Lately, my father has been driving a bright red pickup. In the right rear window, there is a small American flag sticker. Last time I was at home, I found a matching sticker on the rear window of my car. I peeled it off carefully one day while he was at work, trying hard not to tear it, feeling that it was somehow important that when I threw it in the trash, it still needed to be whole.
In the children's room at the Manzanar Interpretive Center, there is a question posted on the wall. "Who were these people like?" Below the question, there is a mirror. I have to stoop to see in the child size mirror, but I look at my own reflection for a long time.
"This land is your land, this land is my land, this land was made for you and me"
Two thirds of the internees at Manzanar were American citizens. Not one was ever convicted of espionage, sabotage or treason.
"And crown their good with brotherhood, from sea to shining sea"
In elementary school, one fifth grader each day was selected to read the Pledge of Allegiance over the loudspeaker for the whole school. I still remember standing in the office, waiting for Ms. Bock to hand me the microphone, looking at the copy of the Pledge on the counter in front of the office window, stained with coffee and aged, fraying around the edges of the thick paper. That year was the last time I was ever required to swear allegiance to the stars and stripes.
"I pledge allegiance to the flag, of the United States of America. And to the republic for which it stands, one nation under God, indivisible with liberty and justice for all"
One mile long by one mile wide, Manzanar enclosed ten thousand people. We can't imagine what that must have looked like as we drive around the wide open sagebrush desert today.
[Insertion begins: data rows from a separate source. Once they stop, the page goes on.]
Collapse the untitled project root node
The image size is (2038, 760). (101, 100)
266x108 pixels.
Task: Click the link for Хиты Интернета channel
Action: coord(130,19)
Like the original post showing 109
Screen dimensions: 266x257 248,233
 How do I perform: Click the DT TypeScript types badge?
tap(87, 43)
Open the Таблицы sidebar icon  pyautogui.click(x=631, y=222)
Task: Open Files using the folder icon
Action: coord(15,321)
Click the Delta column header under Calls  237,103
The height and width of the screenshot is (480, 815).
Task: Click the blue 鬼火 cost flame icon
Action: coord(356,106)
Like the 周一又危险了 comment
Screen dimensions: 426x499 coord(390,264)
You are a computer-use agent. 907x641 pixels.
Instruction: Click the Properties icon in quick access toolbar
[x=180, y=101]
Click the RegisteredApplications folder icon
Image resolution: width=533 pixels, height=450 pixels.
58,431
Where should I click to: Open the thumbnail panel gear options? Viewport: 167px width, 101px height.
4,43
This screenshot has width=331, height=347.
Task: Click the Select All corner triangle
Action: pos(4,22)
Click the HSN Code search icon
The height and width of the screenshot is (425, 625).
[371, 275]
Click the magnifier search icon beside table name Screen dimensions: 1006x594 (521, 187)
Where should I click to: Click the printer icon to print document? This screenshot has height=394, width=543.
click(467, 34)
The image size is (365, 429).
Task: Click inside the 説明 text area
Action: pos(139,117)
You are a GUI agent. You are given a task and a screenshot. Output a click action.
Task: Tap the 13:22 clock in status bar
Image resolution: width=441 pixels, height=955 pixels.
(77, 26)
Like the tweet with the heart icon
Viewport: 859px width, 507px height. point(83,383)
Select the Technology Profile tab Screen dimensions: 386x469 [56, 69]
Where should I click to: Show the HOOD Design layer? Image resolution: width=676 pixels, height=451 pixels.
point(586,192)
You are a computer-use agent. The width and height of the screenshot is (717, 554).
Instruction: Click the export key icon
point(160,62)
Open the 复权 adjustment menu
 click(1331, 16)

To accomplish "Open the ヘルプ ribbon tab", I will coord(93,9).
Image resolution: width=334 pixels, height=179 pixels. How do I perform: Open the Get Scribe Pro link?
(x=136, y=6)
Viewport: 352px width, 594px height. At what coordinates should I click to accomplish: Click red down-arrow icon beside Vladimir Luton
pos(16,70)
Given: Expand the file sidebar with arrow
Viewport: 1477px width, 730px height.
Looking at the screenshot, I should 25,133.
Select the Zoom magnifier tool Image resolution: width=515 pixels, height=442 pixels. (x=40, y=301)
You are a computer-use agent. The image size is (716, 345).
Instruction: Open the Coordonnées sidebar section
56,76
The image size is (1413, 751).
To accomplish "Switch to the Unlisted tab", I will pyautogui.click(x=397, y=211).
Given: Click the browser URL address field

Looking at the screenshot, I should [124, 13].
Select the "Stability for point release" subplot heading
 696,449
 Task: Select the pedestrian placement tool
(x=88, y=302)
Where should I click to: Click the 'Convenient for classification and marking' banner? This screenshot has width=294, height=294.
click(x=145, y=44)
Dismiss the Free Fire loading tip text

There was a newspaper (the Manzanar Free Press, a great irony in itself) and a high school (Manzanar High), a squadron of volunteer fire fighters, a town hall, several community gardens, a hospital, one church, three temples and an orphanage.
Judy Blunt is a third generation cattle rancher in northeastern Montana. She was born, raised, married and "bore the fourth generation of a cattle dynasty" in a rural township thousands of miles wider and longer than Manzanar, with not even a tenth of the population and none of the amenities I just listed. Even without a town hall, a high school, a community garden, a hospital or a newspaper, her identity has been inseparable from the land she calls home for most of her life. What makes a homeland?
The Manzanar High School yearbook is on display in the Interpretive Center. The yearbook is titled "Our Town". Thumbing through the pages, I am struck by the absence of what I expect. It is an American high school, any American high school. There is cheerleading and baton twirling, Honor Society and baseball teams, theater productions and class officers. Yearbook editors thank their staff, their teachers and peers. The only evidence that this is not exactly Everytown, America are the photographs by Ansel Adams and Dorothea Lange, professionals granted government permission to document the sights from behind the barbed wire that surrounds Manzanar. What part of this brings us to tears? Is it the forced relocation, the imprisonment, the primitive housing situation or the loss of liberty - or is it simply imagining the resilience that runs beneath the skin of these ordinary American citizens.
People rising together to ensure the safety and security of their own no matter the circumstances. Americans, independent to a fault, strong and resilient, rising up together to tackle any threat to their community. Together we can get through anything. This too shall pass.
"May the injustices and humiliation suffered here as a result of hysteria, racism and economic exploitation never emerge again."
We shall not forget. We will never forget.